Leila Khaled - LFWP
Drobna, czarnowłosa i ciemnooka, o dziewczęcym uroku. W 1969 roku brała udział w porwaniu samolotu amerykańskich linii TWA. Kazała pilotowi przelecieć nad Hajfą – rodzinnym miastem, do którego nie miała wstępu, od kiedy jej rodzina musiała uciekać przed żydowskimi bojówkami do Libanu.
Podczas porwania nikt nie zginął, za to cały świat usłyszał o problemie Palestyńczyków i Ludowym Froncie Wyzwolenia Palestyny, do którego należała Leila Khaled. Ona sama stała się legendą, ale nie tego chciała.

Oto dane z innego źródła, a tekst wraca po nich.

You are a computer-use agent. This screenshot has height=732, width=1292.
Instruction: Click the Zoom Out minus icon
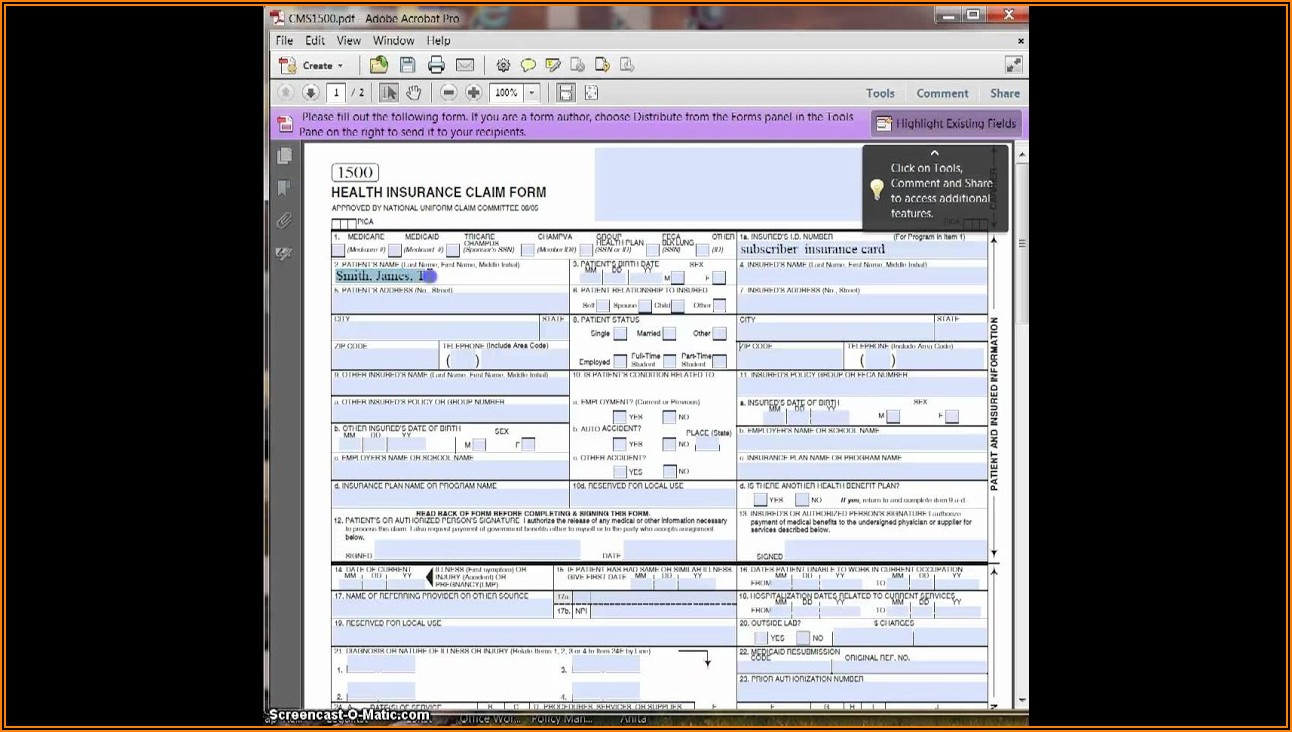point(448,93)
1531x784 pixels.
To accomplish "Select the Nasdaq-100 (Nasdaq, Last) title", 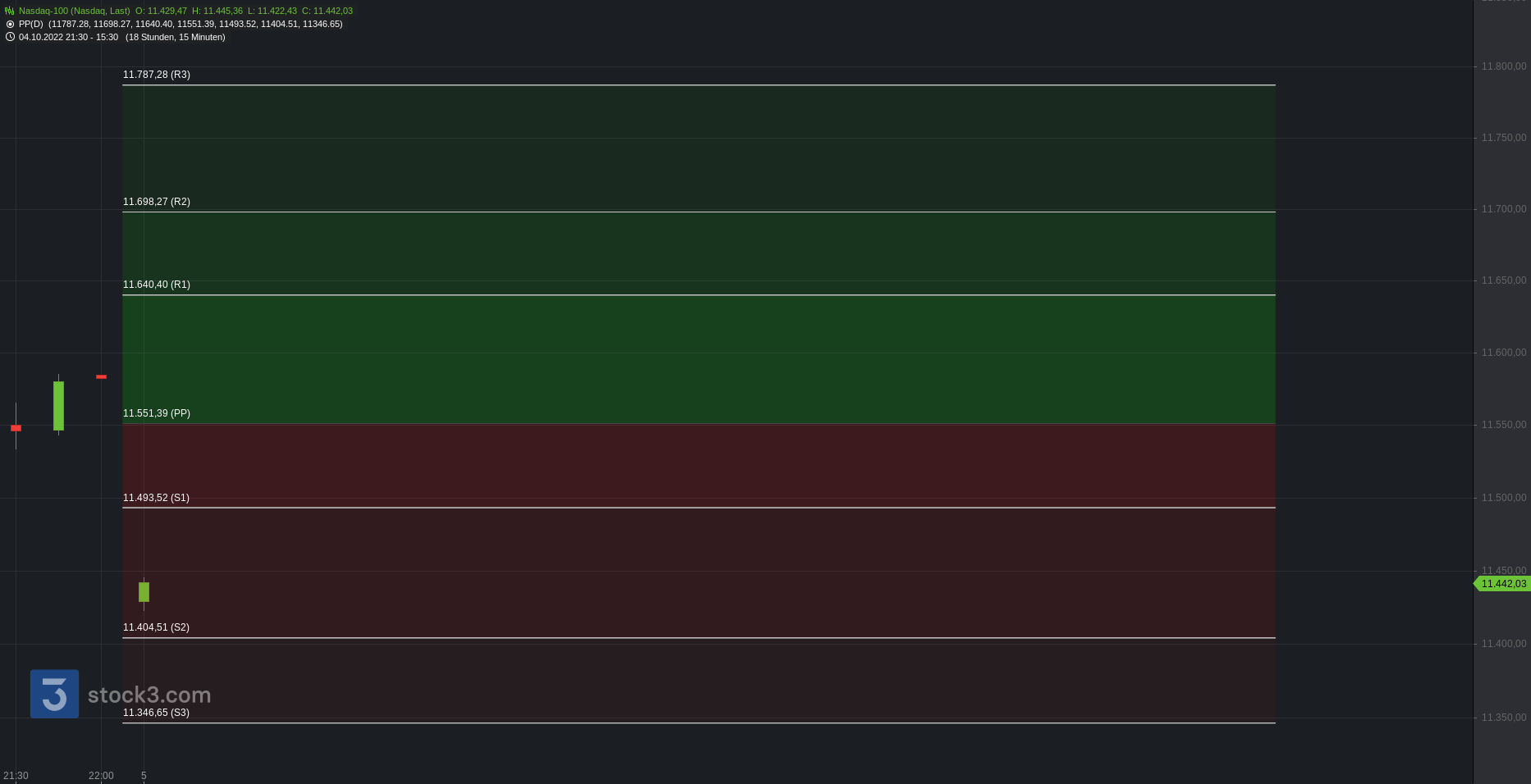I will coord(74,11).
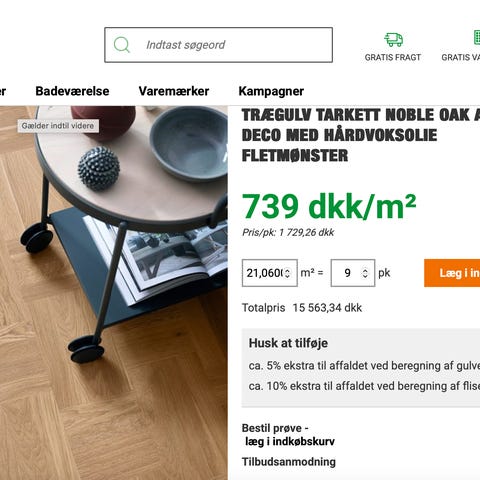
Task: Open the Varemærker menu
Action: pos(174,91)
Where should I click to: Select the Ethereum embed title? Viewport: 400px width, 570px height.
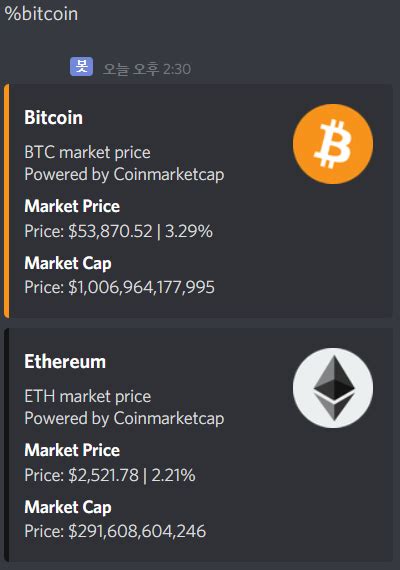pos(65,361)

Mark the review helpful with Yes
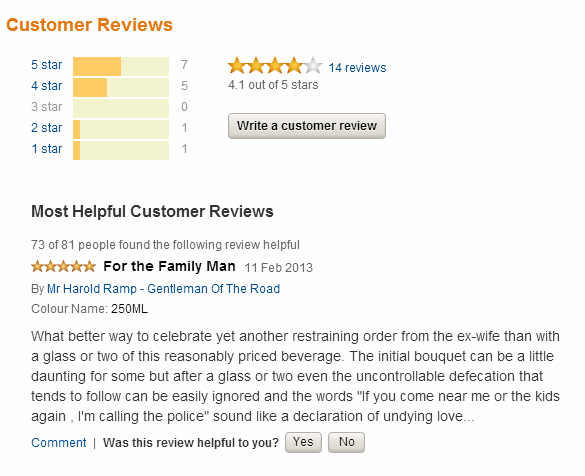[303, 442]
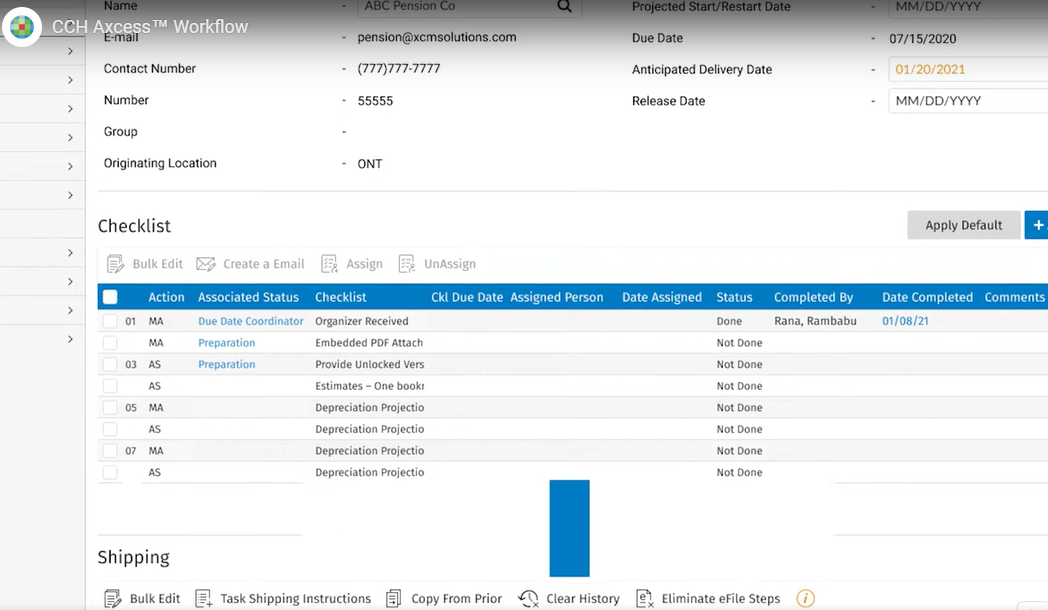The height and width of the screenshot is (610, 1048).
Task: Click the UnAssign icon
Action: [406, 263]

Przeszła operację plastyczną, by rok później ponownie porwać samolot izraelskich linii Al El. Tym razem nie poszło tak gładko. Wspólnik Khaled zginął podczas szarpaniny z ochroną samolotu, a ją obezwładniono. Pilot wylądował w Londynie, gdzie porywaczkę zatrzymała policja. Przebywała w areszcie 28 dni. Potem rząd brytyjski postanowił wymienić ją na zakładników przetrzymywanych przez LFWP.
- Wcześniej nikt nie zauważał naszego cierpienia, nie słyszał krzyków. Wszystko, co dostawaliśmy od świata, to kolejne namioty i stare ubrania – powiedziała Khaled w wywiadzie dla BBC.
Na zdjęciu Leila Khaled w 1997 roku.